- _Page text_:
================
Now for the details and examples:
————–

I have 4 Datastores in my SDRS cluster:

I have applied various tags to these datastore objects, for example the datastores start with ‘store1’ received the following tags:

datastores start with ‘store2’ received the following tags:

The crucial difference here is the tag “Equalogic Store 1” vs “Equalogic Store 2

In the this default situation, the SDRS Datastore Cluster itself has no storage tags applied at all.

 

I have created a Storage Policy that is meant to match with datastores with the “Equalogic Store 2” tag.  The idea here is that I can assign this policy to VMs, so that inside that datastore cluster those VMs will always reside on ‘Store2’ datastores and not on ‘Store1’ datastores.

I plan to have SDRS (soft) enforce this placement using the advanced option EnforceStorageProfiles=1, introduced in vSphere vCenter Server 6.0.0b

 

 

The match for ‘Equalogic Store 2’  is the only rule in this policy.

 

But when I check the storage compatibility, neither the datastores that have that tag nor the datastore cluster object shows up under the ‘Compatible’ listing.

However, under the ‘Incompatible’ listing, the Cluster shows up as follows:

Notice how the SDRS Cluster object has appeared to have ‘inherited’ the error conditions of both Datastores that do not have the tag.

This was unexpected.

In the available documentation for VM Storage Policies, I have not found any reference to SDRS Clusters directly. My main reference here is Chapter 20 of the vsphere-esxi-vcenter-server-601-storage-guide.  Throughout the documentation, only datastore objects themselves are referenced.
================
- _Entries provided_:
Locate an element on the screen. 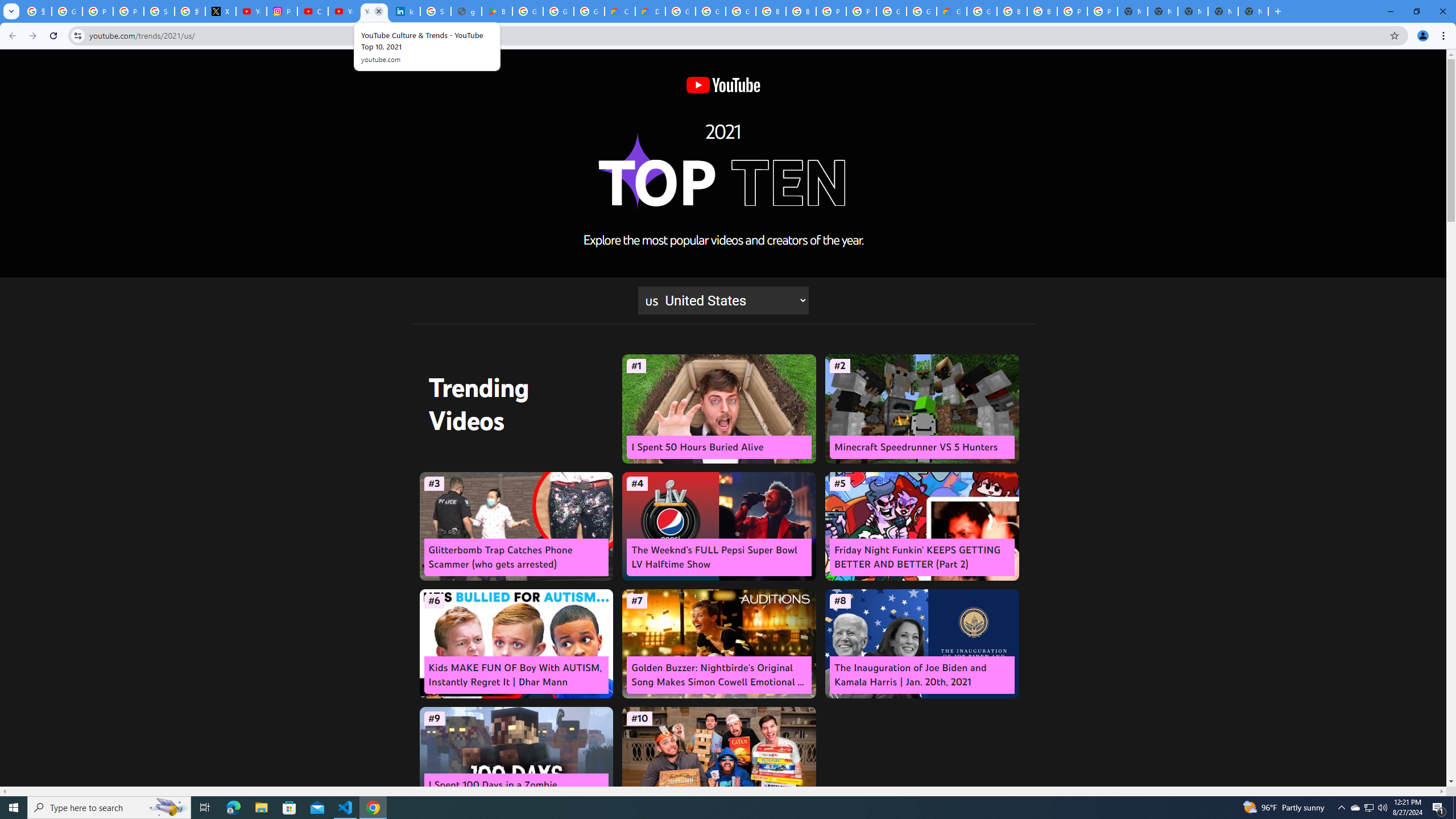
================
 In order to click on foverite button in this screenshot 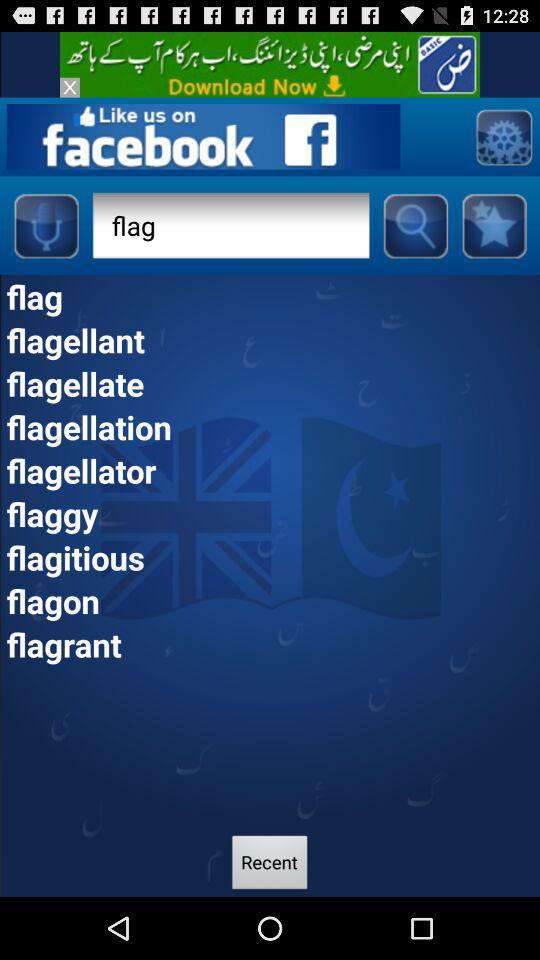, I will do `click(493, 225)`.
================
Answer these questions from the page text on the SDRS datastore cluster:
1. How many datastores does the SDRS cluster contain?
2. Which tag is the storage policy meant to match?
3. Which chapter of the storage guide is named as the main reference?

1. Four.
2. "Equalogic Store 2".
3. Chapter 20.